• HOW TO COMPLETE THIS TASK
Start with the line containing "September (650, 804)" and write out each line through the end of the listing, exactly as given.

• EXERCISE DATA
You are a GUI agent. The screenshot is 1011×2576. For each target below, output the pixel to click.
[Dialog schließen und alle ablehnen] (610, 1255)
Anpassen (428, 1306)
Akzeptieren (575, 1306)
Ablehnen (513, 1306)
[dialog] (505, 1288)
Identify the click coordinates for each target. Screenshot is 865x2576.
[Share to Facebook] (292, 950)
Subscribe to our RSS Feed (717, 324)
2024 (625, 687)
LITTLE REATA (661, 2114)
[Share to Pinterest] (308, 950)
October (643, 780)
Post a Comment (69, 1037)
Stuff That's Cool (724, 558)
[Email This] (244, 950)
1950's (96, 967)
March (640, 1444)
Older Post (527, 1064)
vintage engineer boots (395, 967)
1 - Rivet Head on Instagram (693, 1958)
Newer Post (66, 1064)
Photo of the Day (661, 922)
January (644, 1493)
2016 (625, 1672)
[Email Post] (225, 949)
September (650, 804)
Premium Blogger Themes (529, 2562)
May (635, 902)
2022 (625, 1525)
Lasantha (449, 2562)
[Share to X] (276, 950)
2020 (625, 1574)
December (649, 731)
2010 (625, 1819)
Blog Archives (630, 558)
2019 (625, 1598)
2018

• COMPLETED TASK
September (650, 804)
Premium Blogger Themes (529, 2562)
May (635, 902)
2022 (625, 1525)
Lasantha (449, 2562)
[Share to X] (276, 950)
2020 (625, 1574)
December (649, 731)
2010 (625, 1819)
Blog Archives (630, 558)
2019 (625, 1598)
2018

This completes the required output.